Top of Extracted text

Thursday, July 8, 2010

WTF moments in English literature (1): John Lydgate

What a contemptible bore John Lydgate is. In the waning days of Ricardian England, he served as monk of Bury, an endowed monastery and a political nexus where bright young men secured their careers. For any medieval man unlucky enough not to be born noble, clerical work promised, in the very least, literacy, education, and influence. If a boy's family wished a wry future for him, and if they had a little money, they sent him off to be a monk. In the prestigious workshops of the Church, whose monasteries tutored the young to serve their ambitions, these boys made lifelong connections at court, whose resource and authority they tapped. One such boy was Lydgate, who soon eclipsed Geoffrey Chaucer as the most lauded poet of the age.

Bottom of Extracted text

#### [Problem set]
**A)** Reproduce the passage of the post on John Lydgate, starting at "Thursday, July 8, 2010" and ending at "of the age.".
**B)** In the post on John Lydgate, which poet is Lydgate said to have soon eclipsed as the most lauded poet of the age?
**C)** Continue the post on John Lydgate from the point at which it stops.
None of the stored items is needed for this work.

Top of Extracted entries

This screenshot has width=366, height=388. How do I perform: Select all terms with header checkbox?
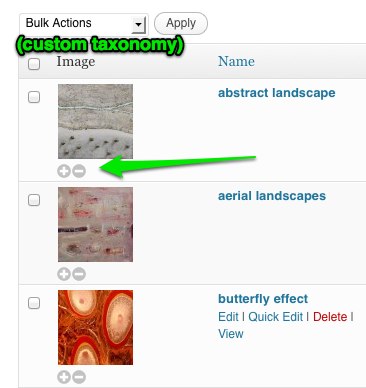click(34, 64)
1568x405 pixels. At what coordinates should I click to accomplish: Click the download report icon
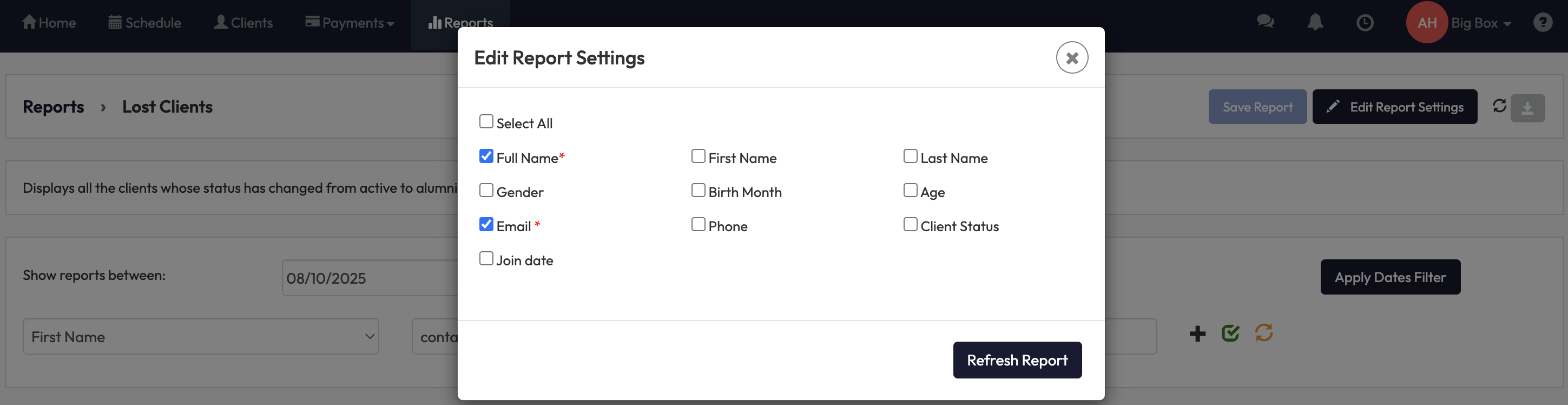pos(1527,108)
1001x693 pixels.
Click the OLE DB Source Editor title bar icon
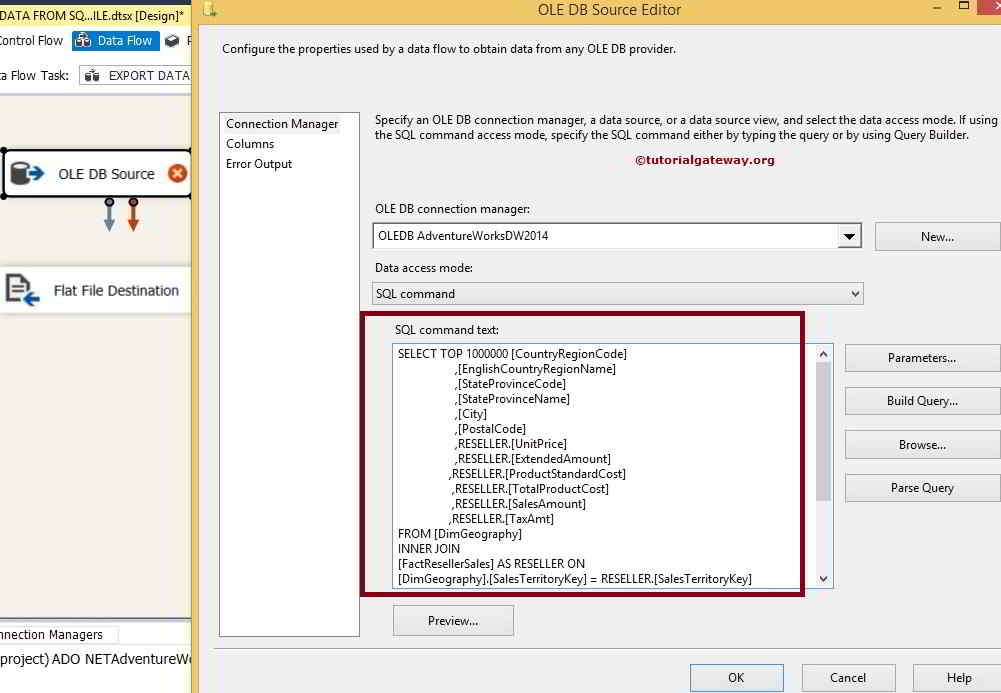coord(211,9)
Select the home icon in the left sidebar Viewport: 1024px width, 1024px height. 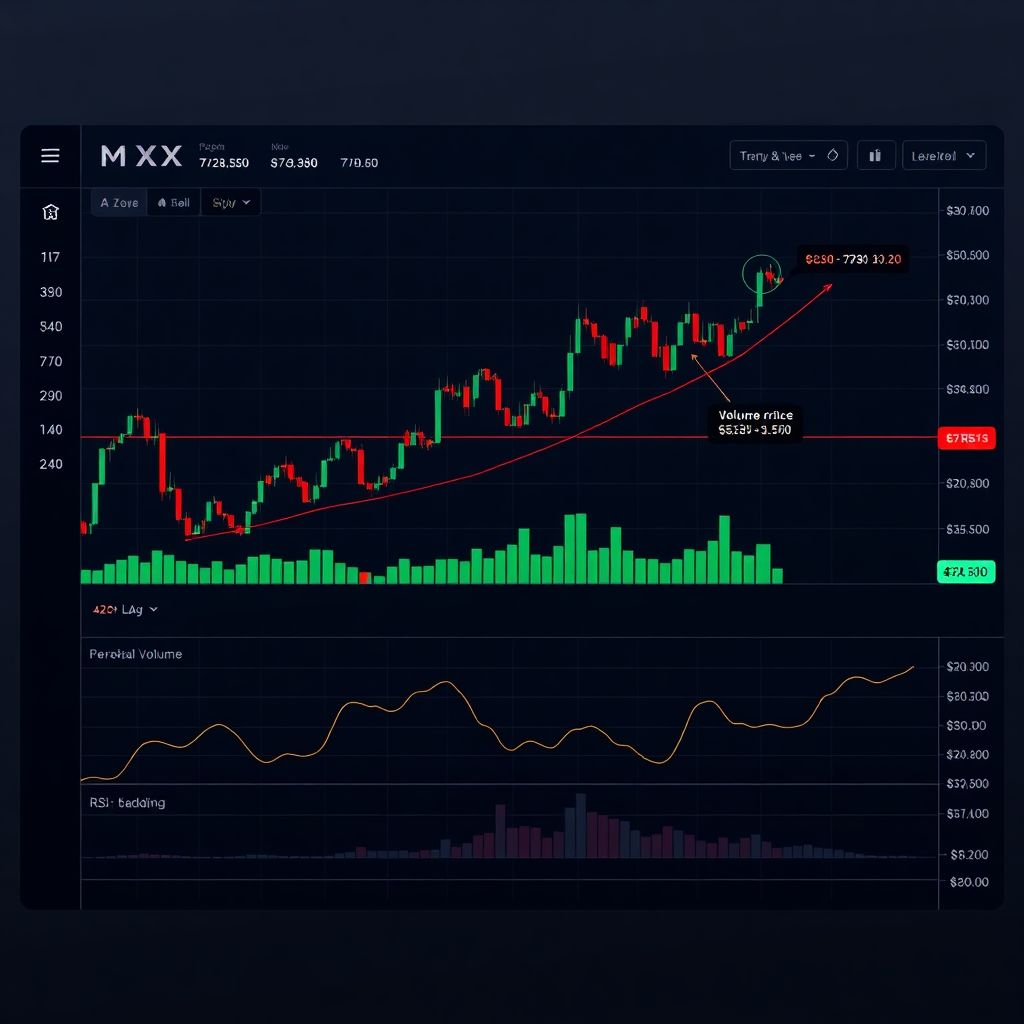click(49, 212)
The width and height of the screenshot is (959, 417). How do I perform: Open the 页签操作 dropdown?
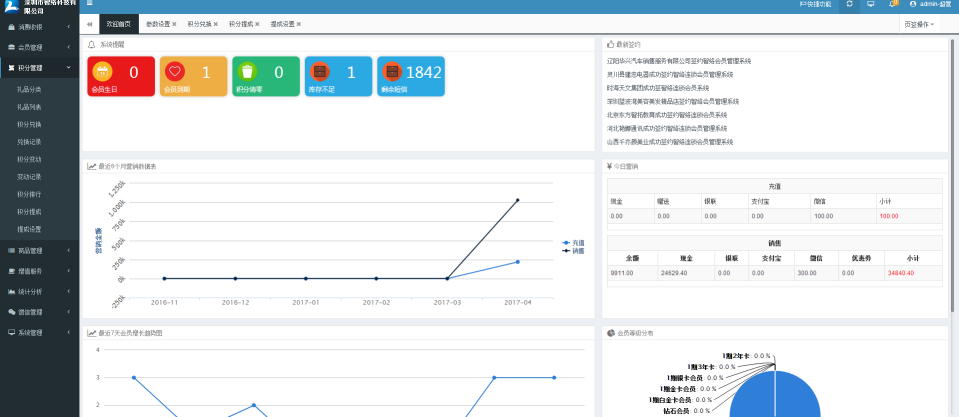coord(920,23)

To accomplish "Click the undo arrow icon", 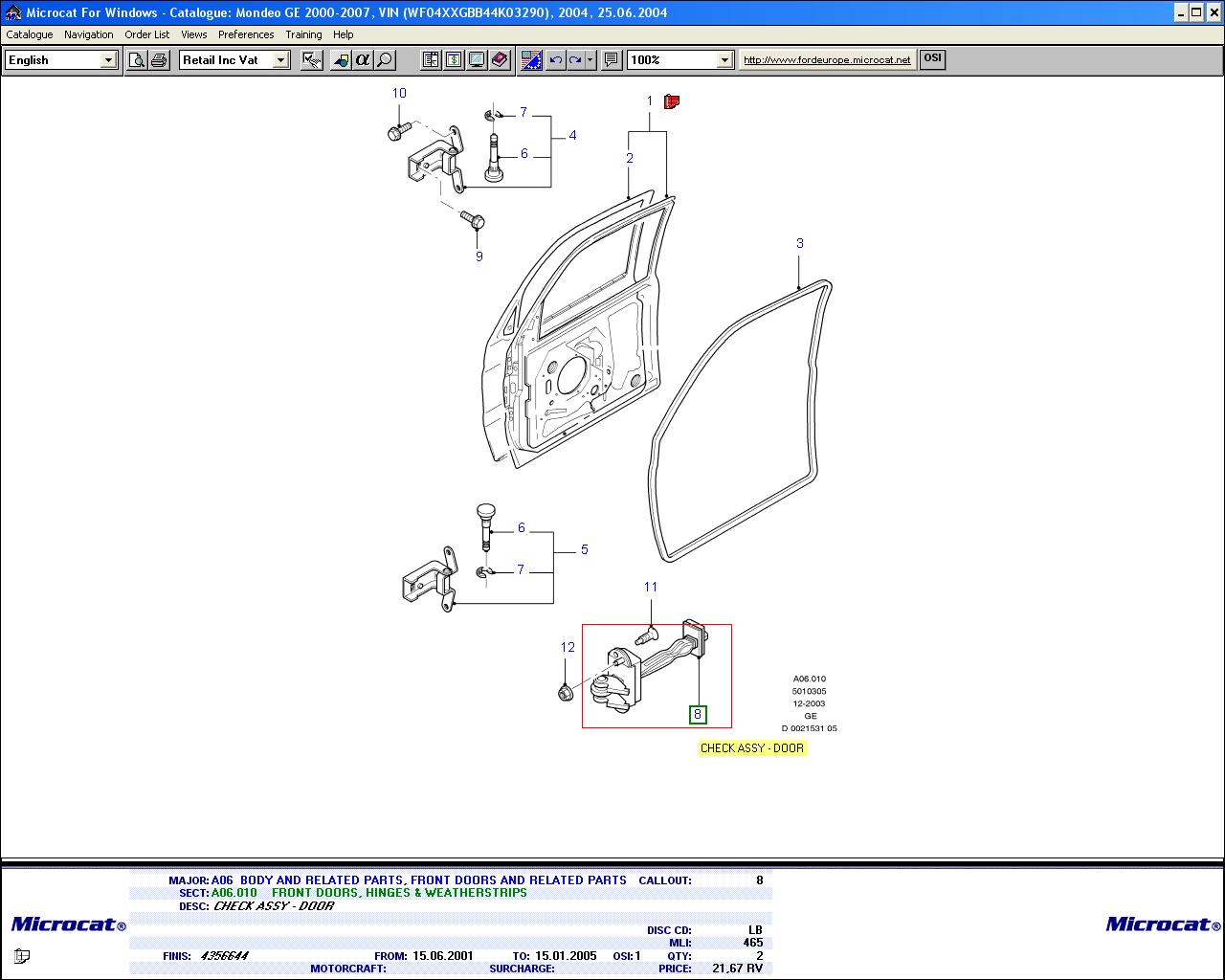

Bottom of Extracted entries

#### [Outputs by task]
**A)**
Thursday, July 8, 2010

WTF moments in English literature (1): John Lydgate

What a contemptible bore John Lydgate is. In the waning days of Ricardian England, he served as monk of Bury, an endowed monastery and a political nexus where bright young men secured their careers. For any medieval man unlucky enough not to be born noble, clerical work promised, in the very least, literacy, education, and influence. If a boy's family wished a wry future for him, and if they had a little money, they sent him off to be a monk. In the prestigious workshops of the Church, whose monasteries tutored the young to serve their ambitions, these boys made lifelong connections at court, whose resource and authority they tapped. One such boy was Lydgate, who soon eclipsed Geoffrey Chaucer as the most lauded poet of the age.

**B)** Geoffrey Chaucer.

**C)**
Never a man to settle for one word when one-hundred would do, Lydgate grew famous in his own time as an "aureate"--what we now would call a blabbermouth. He was prolix, magniloquent, fustian. . . you get my point. And audiences liked it. Kings liked it. These were the queer generations who continued to recite their poems in public, although in private they read them silently. Unlike the anonymous poets of the fourteenth century, who practiced the ancient habit of reading aloud, whether alone or with others--who understood literature to be basically oral and auditory, spoken and heard--Lydgate and his contemporaries instigated a wild and modern new concept of literature as personal experience. In the decades immediately prior to the introduction of the printing press, these men, for the first time in Western thought, viewed and promoted art as a commodity, something to own, to personalize, to possess.

Medieval readers cultivated tastes strikingly different from our own. They delighted in artifice, and in rhetorical excess, and so poets lavished embellishment upon them. Open up any old saint's life from the period and, no doubt, you'll find catalogues of birds, metals, illnesses, constellations, anything and everything. They cheered their writers to vomit information. Those poets who could write a political allegory about siege warfare while managing to count the number of sand grains in a lady's mirror, well, they were something special. Men who never shut up but never repeated themselves were like rock stars in the fifteenth century.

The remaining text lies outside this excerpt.